MicroBooNE Physics

MicroBooNE is the first large liquid-argon time projection chamber (LArTPC) to acquire a high statistics sample of neutrino interactions. With its superb capabilities in tracking, vertexing, calorimetry, and particle identification with full electronic readout, MicroBooNE represents a major advance in detector technology for neutrino physics in the energy regime of most importance for elucidating oscillation phenomena. These capabilities lead to objectives that combine immediate scientific interests with long-term technological innovations.

The experiment primary scientific objectives are to to resolve the source of the MiniBooNE low energy excess, to measure a suite of neutrino cross sections, to search for astrophysical phenomena and exotics. MicroBooNE is currently supernovae live, when a SNEWS alert is received, data will be saved to study neutrino bursts from supernova. Another important objective of MicroBooNE lies in the area of detector development. MicroBooNE will provide enormous technical experience in the construction, operation, and analysis of a large LArTPC. This experience will directly inform the design of very large LArTPC detectors envisioned for DUNE and beyond.

The MiniBooNE Low Energy Excess

The MiniBooNE experiment performed a short baseline search for the νμ→νe oscillation signature suggested by the Liquid Scintillator Neutrino Detector (LSND). MiniBooNE observed an unexpected >4σ (statistical and systematic combined) excess of neutrino interactions producing final state electrons or photons at lower energies. This result generated substantial theoretical interest. Proposed explanations for the source of these events predict either a single electron track or a single photon produced at the neutrino interaction vertex. MiniBooNE cannot discriminate between these two possibilities, as Cherenkov detectors cannot distinguish an electron from a photon converting near the interaction point.

MiniBooNE low energy excess in neutrino mode. Backgrounds are shown in the stacked histogram and come from νe events, which are electron-like, and also misidentified νμ events, which are photon-like


Understanding the source of the MiniBooNE excess is MicroBooNE’s primary physics goal.  With the excellent capabilites of the MicroBooNE Liquid Argon Time Projection Chamber (TPC) detector, MicroBooNE can resolve individual particle tracks including differentiating electrons from photons.

The MicroBooNE analysis proceeds in two modes, one that assumes that an electron interaction produces the signal (electron-like analysis) and the other that assumes a photon interaction generates the signal (photon-like analysis). Electrons distinguish themselves from photon conversions to an e+e pair by their different apparent ionization rate at the beginning of their trajectory. Put simply, an e+e pair ionizes at twice the rate of a single electron.

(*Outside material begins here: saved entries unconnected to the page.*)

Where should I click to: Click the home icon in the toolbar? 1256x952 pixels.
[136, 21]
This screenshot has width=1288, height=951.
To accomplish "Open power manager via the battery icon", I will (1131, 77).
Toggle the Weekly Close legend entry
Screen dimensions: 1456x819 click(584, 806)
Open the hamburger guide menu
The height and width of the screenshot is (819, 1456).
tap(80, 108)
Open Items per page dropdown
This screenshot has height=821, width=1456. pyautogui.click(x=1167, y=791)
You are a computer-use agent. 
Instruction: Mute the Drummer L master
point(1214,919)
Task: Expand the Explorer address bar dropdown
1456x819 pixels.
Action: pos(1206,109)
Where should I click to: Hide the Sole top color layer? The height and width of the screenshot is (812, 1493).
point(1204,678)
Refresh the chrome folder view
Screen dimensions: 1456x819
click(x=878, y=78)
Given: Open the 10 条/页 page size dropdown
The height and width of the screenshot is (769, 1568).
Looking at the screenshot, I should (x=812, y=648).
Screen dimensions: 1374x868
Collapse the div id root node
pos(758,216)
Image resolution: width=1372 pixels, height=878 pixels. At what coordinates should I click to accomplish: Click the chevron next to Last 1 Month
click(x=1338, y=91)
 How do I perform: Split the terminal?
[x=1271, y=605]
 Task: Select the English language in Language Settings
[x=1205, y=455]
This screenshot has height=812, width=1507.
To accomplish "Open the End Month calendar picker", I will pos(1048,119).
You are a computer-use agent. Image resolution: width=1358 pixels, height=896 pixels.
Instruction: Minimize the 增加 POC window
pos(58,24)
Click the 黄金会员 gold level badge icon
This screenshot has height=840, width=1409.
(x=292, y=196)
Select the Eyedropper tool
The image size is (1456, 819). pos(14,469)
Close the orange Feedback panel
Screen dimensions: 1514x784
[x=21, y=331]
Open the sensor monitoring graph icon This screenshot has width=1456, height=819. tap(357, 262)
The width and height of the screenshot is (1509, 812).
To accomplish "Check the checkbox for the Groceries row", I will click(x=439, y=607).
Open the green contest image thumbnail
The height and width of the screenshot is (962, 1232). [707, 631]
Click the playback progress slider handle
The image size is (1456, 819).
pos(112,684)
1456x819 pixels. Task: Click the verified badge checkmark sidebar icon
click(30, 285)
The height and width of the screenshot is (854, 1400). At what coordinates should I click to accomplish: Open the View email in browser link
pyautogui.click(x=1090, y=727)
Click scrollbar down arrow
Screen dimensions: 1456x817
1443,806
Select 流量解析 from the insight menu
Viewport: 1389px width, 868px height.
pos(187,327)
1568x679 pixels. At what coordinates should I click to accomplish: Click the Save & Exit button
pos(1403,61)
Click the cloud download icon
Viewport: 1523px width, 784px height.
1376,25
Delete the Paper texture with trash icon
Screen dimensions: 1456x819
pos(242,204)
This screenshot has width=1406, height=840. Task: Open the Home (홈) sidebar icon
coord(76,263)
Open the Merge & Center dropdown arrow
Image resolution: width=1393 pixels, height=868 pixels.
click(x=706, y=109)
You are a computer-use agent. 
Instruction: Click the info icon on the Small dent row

Cross Section Measurements

MicroBooNE has collected the world’s largest dataset of neutrino-argon interactions and is pursuing a broad program of cross-section measurements. These analyses leverage LArTPC detector technology to examine neutrino scattering physics in great detail. Strengths of the MicroBooNE detector for pursuing these results include

  • Excellent efficiency for reconstructing low-energy activity;
  • Strong capabilities for distinguishing between different particle types;
  • High resolution for spatial event reconstruction and measurements of proton energies and scattering angles;
  • Sophisticated methods for observing and reconstructing complicated event topologies;
  • Long-term exposure to both Fermilab neutrino beamlines (BNB and NuMI).

These advantages are enabling MicroBooNE to deliver pioneering interaction measurements that serve as critical input to the ongoing worldwide effort to answer fundamental questions related to the physics of neutrinos. Some of the neutrino cross sections which have been measured recently by the collaboration are

Many more cross-section analyses are currently underway within the MicroBooNE collaboration. A few examples of topics under investigation include

  • Neutral-current elastic
  • Pion production via charged- and neutral-current channels
  • Hadronic and neutrino energy reconstruction in νμ charged-current
  • Proton-containing final states for νμ and νe charged-current
  • Hyperon, kaon, and η meson production

Supernova Detection and Proton Decay Background Measurements

MicroBooNE surface location limits its palette of non-accelerator neutrino physics topics. This siting reflects a conscious design decision to focus on beam related physics, and not to expand the design in a substantial way to incorporate non-accelerator physics.

One exciting non-accelerator physics topic open to the experiment with only modest expansion to its design is supernova (SN) detection through a short pulse of neutrino interactions observed in the detector. If a supernova were to occur in our galaxy, MicroBooNE would detect more events than were observed, in total, from SN 1987a. Moreover, because these SN events produce electrons in the >10 MeV range, the design requirements on MicroBooNE do not substantially extend beyond those already in place for collecting a substantial muon decay electron sample for energy calibration studies. In the process of seeking this physics, MicroBooNE addresses several technical issues for future detectors.